** DATASET CONTENT follows **

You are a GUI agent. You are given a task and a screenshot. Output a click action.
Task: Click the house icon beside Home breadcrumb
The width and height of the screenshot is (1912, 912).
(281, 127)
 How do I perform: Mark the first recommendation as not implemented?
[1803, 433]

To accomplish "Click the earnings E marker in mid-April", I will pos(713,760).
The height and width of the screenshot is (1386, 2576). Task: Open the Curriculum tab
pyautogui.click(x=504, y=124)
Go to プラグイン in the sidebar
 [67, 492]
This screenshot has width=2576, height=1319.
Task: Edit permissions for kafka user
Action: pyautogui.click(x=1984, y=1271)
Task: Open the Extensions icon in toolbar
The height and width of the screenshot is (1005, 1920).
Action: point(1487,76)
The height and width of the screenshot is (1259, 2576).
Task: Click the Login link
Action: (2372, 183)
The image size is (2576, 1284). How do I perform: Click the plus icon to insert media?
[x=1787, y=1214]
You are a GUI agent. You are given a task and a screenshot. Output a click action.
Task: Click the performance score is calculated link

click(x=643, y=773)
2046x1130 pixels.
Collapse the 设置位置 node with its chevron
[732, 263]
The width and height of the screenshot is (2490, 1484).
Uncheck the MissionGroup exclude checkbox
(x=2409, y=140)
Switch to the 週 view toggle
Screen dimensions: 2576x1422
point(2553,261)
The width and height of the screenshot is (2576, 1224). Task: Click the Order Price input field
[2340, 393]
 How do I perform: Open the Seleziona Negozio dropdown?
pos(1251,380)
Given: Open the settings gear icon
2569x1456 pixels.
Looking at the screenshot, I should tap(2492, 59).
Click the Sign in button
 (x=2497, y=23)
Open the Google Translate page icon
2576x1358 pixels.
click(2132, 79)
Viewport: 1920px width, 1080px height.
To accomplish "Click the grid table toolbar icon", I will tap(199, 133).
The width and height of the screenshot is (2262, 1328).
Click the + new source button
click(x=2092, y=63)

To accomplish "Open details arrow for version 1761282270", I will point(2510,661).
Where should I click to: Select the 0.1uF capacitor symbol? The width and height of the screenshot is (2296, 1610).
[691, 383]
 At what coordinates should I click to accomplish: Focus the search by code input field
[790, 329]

** End of DATASET CONTENT **

◆ REQUIREMENT
The response must reproduce the whole listing exactly.

◆ TASK SOLUTION
You are a GUI agent. You are given a task and a screenshot. Output a click action.
Task: Click the house icon beside Home breadcrumb
The width and height of the screenshot is (1912, 912).
(281, 127)
 How do I perform: Mark the first recommendation as not implemented?
[1803, 433]

To accomplish "Click the earnings E marker in mid-April", I will pos(713,760).
The height and width of the screenshot is (1386, 2576). Task: Open the Curriculum tab
pyautogui.click(x=504, y=124)
Go to プラグイン in the sidebar
 [67, 492]
This screenshot has width=2576, height=1319.
Task: Edit permissions for kafka user
Action: pyautogui.click(x=1984, y=1271)
Task: Open the Extensions icon in toolbar
The height and width of the screenshot is (1005, 1920).
Action: point(1487,76)
The height and width of the screenshot is (1259, 2576).
Task: Click the Login link
Action: (2372, 183)
The image size is (2576, 1284). How do I perform: Click the plus icon to insert media?
[x=1787, y=1214]
You are a GUI agent. You are given a task and a screenshot. Output a click action.
Task: Click the performance score is calculated link

click(x=643, y=773)
2046x1130 pixels.
Collapse the 设置位置 node with its chevron
[732, 263]
The width and height of the screenshot is (2490, 1484).
Uncheck the MissionGroup exclude checkbox
(x=2409, y=140)
Switch to the 週 view toggle
Screen dimensions: 2576x1422
point(2553,261)
The width and height of the screenshot is (2576, 1224). Task: Click the Order Price input field
[2340, 393]
 How do I perform: Open the Seleziona Negozio dropdown?
pos(1251,380)
Given: Open the settings gear icon
2569x1456 pixels.
Looking at the screenshot, I should tap(2492, 59).
Click the Sign in button
 (x=2497, y=23)
Open the Google Translate page icon
2576x1358 pixels.
click(2132, 79)
Viewport: 1920px width, 1080px height.
To accomplish "Click the grid table toolbar icon", I will tap(199, 133).
The width and height of the screenshot is (2262, 1328).
Click the + new source button
click(x=2092, y=63)

To accomplish "Open details arrow for version 1761282270", I will point(2510,661).
Where should I click to: Select the 0.1uF capacitor symbol? The width and height of the screenshot is (2296, 1610).
[691, 383]
 At what coordinates should I click to accomplish: Focus the search by code input field
[790, 329]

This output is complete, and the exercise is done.